Collected data entries:
# # # # # # #
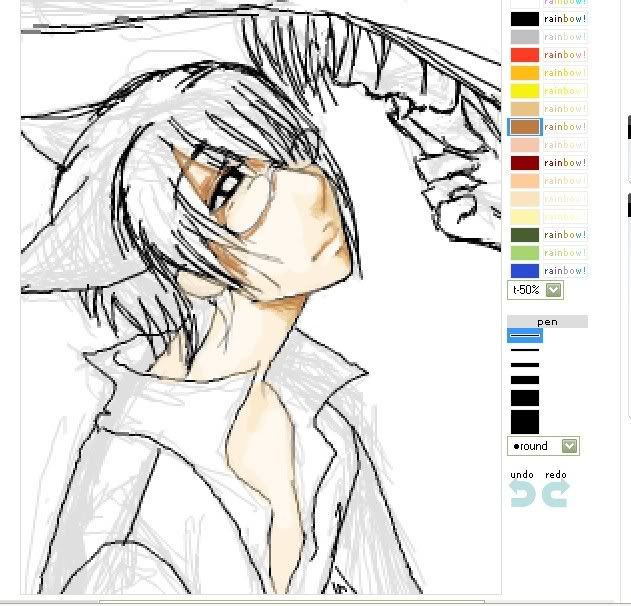Viewport: 631px width, 606px height.
Task: Click rainbow label beside the black swatch
Action: (x=565, y=19)
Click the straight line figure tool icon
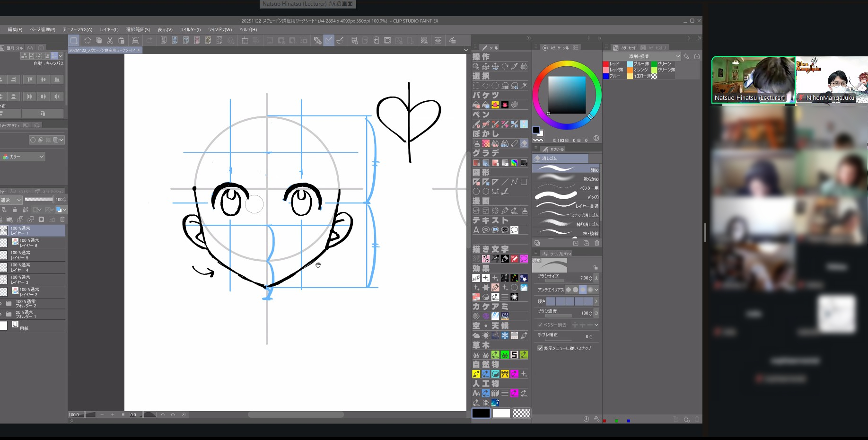Viewport: 868px width, 440px height. click(x=505, y=182)

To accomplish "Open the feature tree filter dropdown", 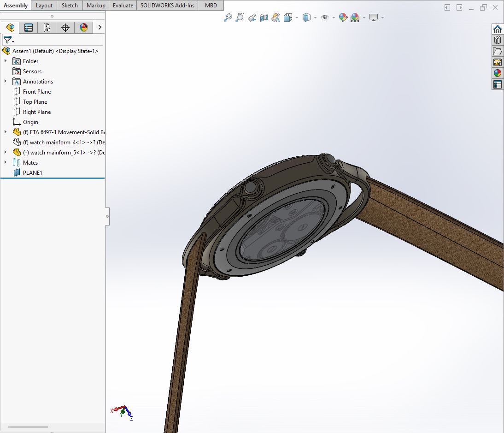I will click(8, 40).
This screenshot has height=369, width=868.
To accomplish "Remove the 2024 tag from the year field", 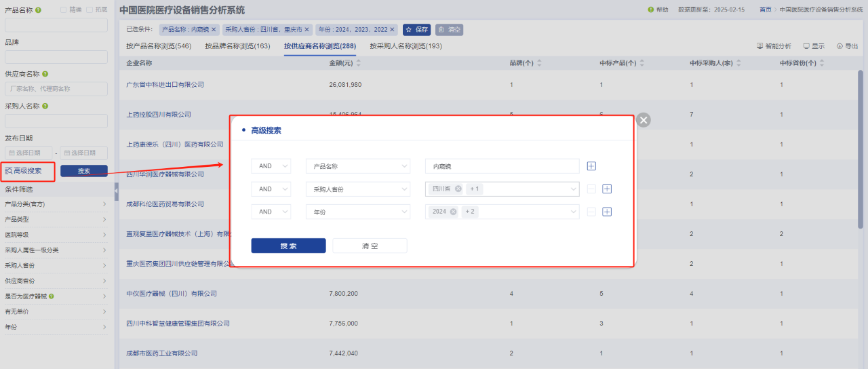I will 453,212.
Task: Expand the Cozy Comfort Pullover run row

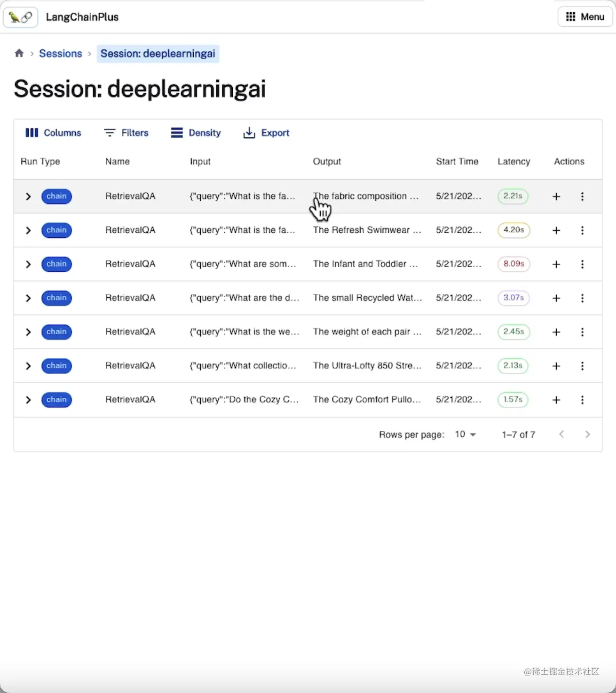Action: (x=28, y=400)
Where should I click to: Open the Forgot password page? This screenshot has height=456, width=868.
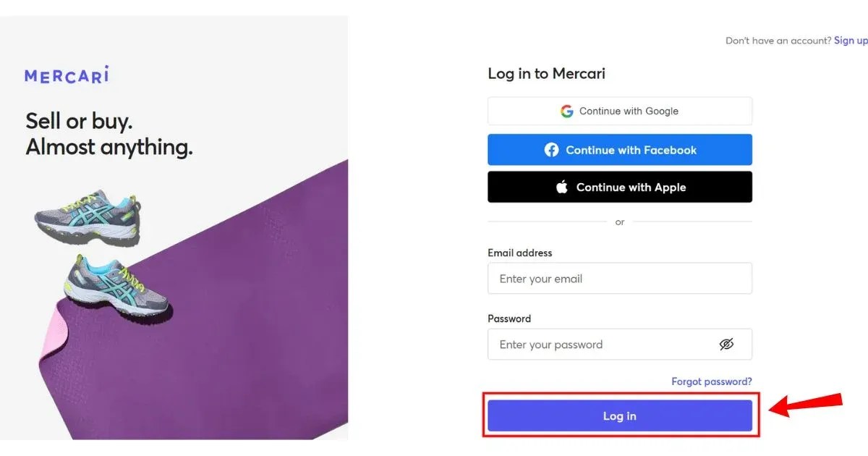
# # # # # # #
→ EXERCISE AIM
Give the number of lines above in which the word "This" appears, and nothing more.

→ RESPONSE
2